To be done: Copy the data from the line containing "Click the wristwatch" through the end, swapping "wristwatch" for "watch" and leaving everything else unchanged.

==*==

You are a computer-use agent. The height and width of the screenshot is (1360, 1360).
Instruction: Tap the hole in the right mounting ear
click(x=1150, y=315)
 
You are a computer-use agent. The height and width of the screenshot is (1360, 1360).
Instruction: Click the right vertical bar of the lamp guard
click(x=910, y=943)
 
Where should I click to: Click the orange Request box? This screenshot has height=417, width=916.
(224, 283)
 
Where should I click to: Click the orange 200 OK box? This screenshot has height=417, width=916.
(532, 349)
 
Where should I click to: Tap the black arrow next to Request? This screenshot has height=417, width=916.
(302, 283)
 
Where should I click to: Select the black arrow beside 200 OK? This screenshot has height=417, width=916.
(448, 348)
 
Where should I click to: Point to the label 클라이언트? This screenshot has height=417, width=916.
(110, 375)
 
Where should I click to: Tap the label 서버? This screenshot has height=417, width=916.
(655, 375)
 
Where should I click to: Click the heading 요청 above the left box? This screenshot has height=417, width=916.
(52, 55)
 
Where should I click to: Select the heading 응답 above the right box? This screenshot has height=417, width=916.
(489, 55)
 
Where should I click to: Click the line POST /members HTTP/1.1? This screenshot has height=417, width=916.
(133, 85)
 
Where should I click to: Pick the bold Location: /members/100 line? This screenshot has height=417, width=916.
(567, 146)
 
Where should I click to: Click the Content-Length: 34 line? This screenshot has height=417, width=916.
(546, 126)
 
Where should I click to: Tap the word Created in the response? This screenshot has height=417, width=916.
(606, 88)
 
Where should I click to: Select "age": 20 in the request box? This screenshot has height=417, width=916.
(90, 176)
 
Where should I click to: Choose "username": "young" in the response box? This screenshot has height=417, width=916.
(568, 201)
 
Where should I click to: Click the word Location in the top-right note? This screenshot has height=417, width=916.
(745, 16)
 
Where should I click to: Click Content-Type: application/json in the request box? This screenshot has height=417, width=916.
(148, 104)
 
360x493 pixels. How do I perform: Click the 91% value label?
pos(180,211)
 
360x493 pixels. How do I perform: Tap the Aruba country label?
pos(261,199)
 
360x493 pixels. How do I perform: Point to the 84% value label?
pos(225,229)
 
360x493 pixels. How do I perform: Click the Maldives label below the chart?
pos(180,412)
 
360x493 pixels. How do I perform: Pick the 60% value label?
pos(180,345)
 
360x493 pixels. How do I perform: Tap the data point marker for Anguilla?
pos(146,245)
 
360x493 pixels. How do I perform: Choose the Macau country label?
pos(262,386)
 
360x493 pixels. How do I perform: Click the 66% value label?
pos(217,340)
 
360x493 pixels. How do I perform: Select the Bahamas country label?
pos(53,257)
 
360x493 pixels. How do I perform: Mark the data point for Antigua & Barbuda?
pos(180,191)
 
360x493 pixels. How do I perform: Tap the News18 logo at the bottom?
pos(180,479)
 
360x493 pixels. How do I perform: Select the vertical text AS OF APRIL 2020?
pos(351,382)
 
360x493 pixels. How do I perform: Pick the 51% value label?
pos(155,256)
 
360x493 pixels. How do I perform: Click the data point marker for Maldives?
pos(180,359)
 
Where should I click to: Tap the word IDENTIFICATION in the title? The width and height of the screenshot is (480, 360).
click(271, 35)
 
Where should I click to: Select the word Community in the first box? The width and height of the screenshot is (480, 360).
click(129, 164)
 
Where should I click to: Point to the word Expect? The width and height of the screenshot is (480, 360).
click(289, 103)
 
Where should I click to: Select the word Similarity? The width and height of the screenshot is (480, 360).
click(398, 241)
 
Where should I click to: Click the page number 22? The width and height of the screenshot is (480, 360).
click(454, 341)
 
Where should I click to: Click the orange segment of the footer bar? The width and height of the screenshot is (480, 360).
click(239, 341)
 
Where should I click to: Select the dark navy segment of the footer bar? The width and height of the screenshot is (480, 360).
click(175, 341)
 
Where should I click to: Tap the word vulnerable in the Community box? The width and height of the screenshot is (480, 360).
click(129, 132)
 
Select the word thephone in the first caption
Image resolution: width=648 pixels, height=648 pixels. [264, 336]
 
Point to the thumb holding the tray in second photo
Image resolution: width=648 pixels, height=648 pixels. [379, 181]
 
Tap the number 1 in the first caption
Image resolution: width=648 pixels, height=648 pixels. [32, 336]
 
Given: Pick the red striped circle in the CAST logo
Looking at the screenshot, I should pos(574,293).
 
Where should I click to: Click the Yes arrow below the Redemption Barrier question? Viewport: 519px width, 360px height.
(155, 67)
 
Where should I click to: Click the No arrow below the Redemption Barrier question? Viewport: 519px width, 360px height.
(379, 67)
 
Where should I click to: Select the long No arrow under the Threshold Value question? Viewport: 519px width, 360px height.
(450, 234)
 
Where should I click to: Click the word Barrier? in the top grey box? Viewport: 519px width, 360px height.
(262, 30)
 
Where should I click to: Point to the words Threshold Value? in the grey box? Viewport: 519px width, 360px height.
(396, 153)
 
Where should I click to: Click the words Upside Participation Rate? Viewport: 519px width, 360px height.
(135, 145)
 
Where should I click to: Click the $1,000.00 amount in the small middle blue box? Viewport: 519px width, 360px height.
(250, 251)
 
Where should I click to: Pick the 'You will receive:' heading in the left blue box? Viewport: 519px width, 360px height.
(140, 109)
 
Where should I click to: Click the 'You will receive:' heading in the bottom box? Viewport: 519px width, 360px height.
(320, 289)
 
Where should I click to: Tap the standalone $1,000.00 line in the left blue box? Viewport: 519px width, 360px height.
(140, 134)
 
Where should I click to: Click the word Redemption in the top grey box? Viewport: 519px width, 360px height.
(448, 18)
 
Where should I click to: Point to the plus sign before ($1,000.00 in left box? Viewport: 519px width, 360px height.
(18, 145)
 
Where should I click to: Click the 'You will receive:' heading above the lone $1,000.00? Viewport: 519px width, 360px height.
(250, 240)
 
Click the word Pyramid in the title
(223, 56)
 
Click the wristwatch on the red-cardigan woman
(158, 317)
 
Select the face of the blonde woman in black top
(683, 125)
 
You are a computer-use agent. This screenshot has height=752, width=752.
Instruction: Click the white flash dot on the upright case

==*==

Reply to the task:
Click the watch on the red-cardigan woman
(158, 317)
 
Select the face of the blonde woman in black top
(683, 125)
 
You are a computer-use agent. This screenshot has height=752, width=752.
Instruction: Click the white flash dot on the upright case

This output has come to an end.